Screenshot grounding data:

----

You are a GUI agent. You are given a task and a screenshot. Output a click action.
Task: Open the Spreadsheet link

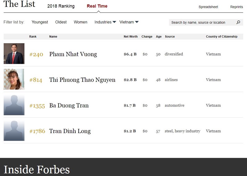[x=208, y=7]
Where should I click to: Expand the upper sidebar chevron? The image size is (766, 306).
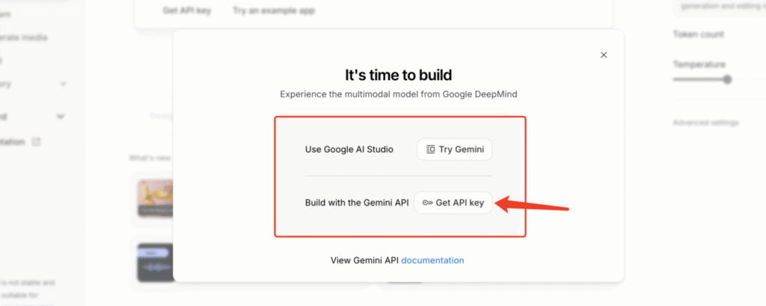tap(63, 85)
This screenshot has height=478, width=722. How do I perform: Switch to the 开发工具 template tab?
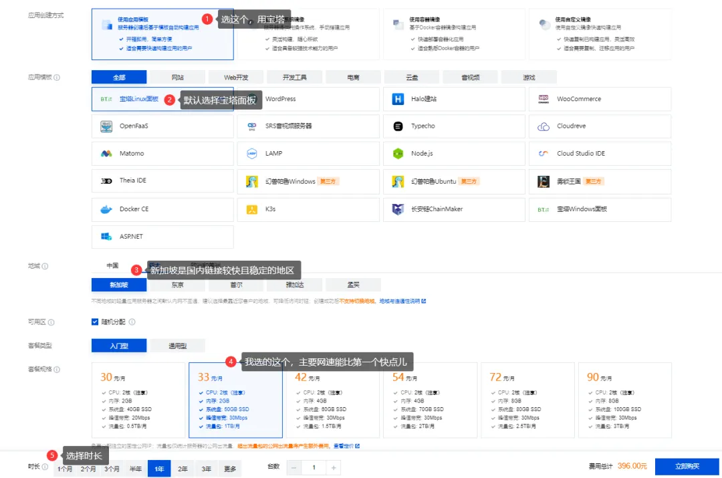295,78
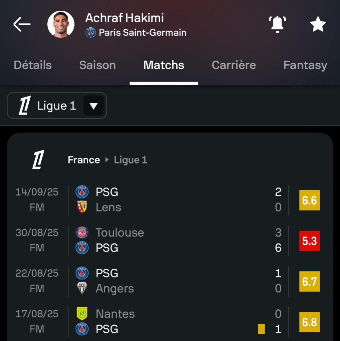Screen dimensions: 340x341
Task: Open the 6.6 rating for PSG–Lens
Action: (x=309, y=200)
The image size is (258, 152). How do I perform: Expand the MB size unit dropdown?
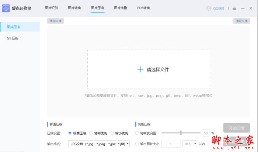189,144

----

__Exercise brief__: Give back every record above word for word, dropping pictures.

__Answer space__:
You are a GUI agent. You are given a task and a screenshot. Output a click action.
Task: Open the Spreadsheet link

[x=208, y=7]
Where should I click to: Expand the upper sidebar chevron? The image size is (766, 306).
tap(63, 85)
This screenshot has height=478, width=722. How do I perform: Switch to the 开发工具 template tab?
295,78
Screen dimensions: 340x341
Task: Open the 6.6 rating for PSG–Lens
Action: (x=309, y=200)
The image size is (258, 152). How do I perform: Expand the MB size unit dropdown?
189,144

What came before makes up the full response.